More women are trading in board meetings and power lunches for story time and baby bottles. According to the Census Bureau, the number of children being cared for at home by their mothers has gone up 13 percent in the last 10 years.
There are no slow work days for Michelle Wood. The stay-at-home mother admits life has not turned out the way she imagined it would when she was back in college earning a marketing degree.
"At the time, no. You know you're young and you're ready to work. You're full of energy because you have a lot to offer companies."
Wood went to work after graduation, but when she got pregnant with her first child, everything changed. She wanted to stay home no matter what the sacrifice.

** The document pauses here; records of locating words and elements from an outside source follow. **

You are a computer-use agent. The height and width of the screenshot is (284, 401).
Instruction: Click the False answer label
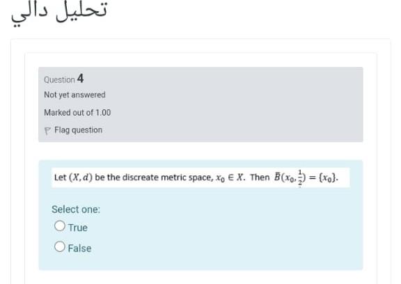click(79, 249)
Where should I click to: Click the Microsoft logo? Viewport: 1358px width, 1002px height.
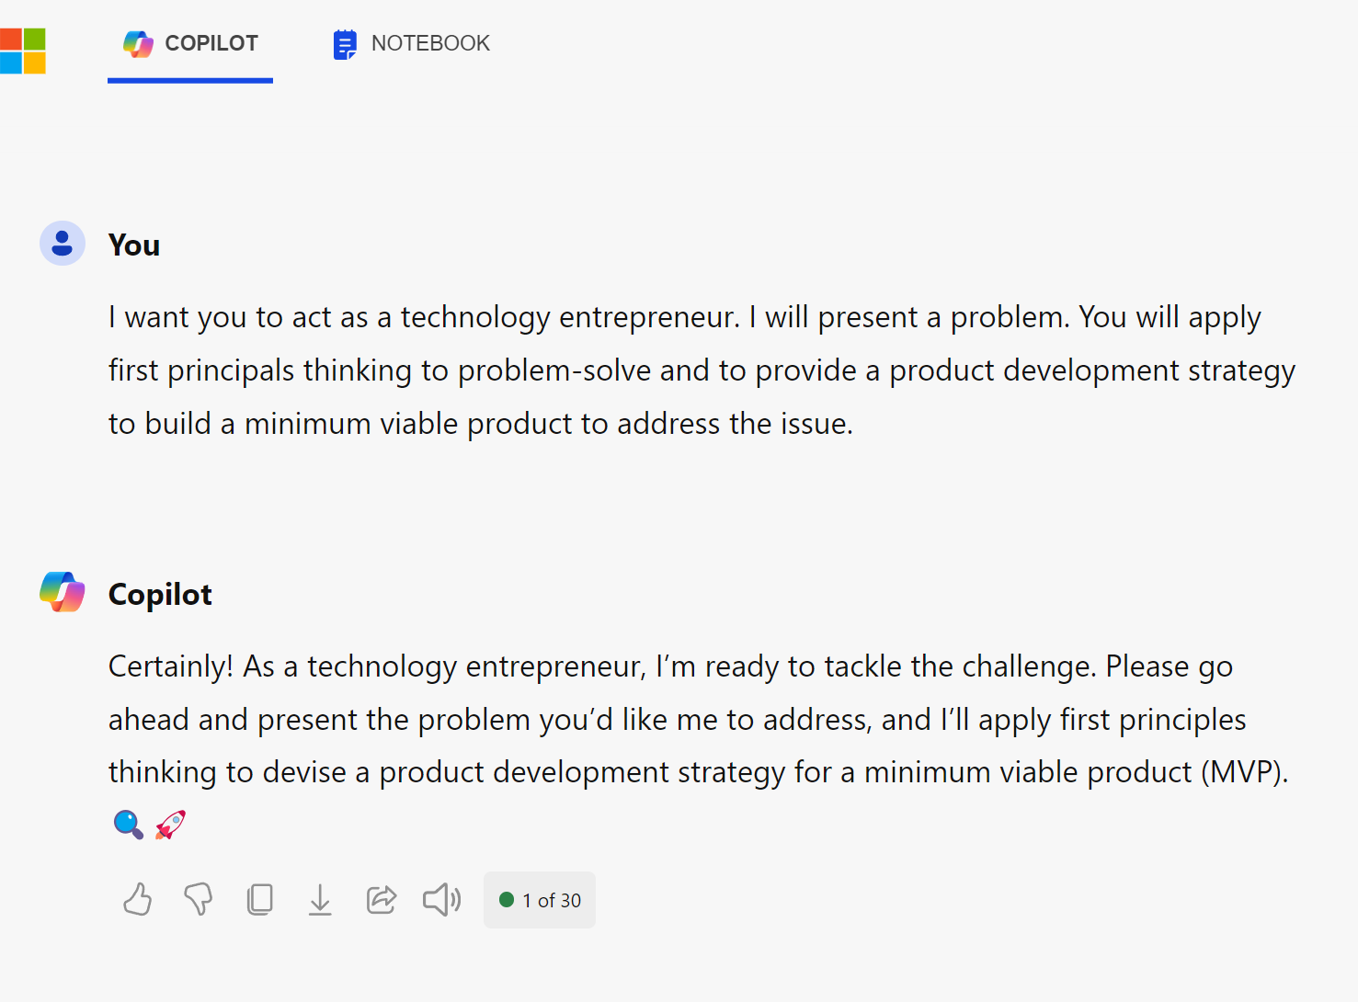tap(22, 51)
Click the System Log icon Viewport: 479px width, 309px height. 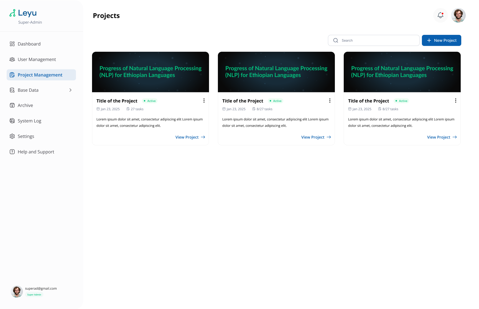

"The money. Of course after you're working and everything you're used to having, but that wasn't a consideration."
Wood admits being at stay-at-home mother has its challenges. Watching after two small children and keeping on top of housework can feel overwhelming at times. Fortunately, she has found support from other moms who've made the same choice.
"Being inside with just them all day, you can certainly find yourself breaking at certain points. If have somebody that you can pick up they phone and say to them 'Hey, let's go.' Even if it's to go eat lunch or get out of the house for a little while or go to the movies."
Even on the chaotic days, Wood says she's knows time spent with 4-year-old Joshua and 2-year-old Caleb will yield something worth a lot more than a paycheck.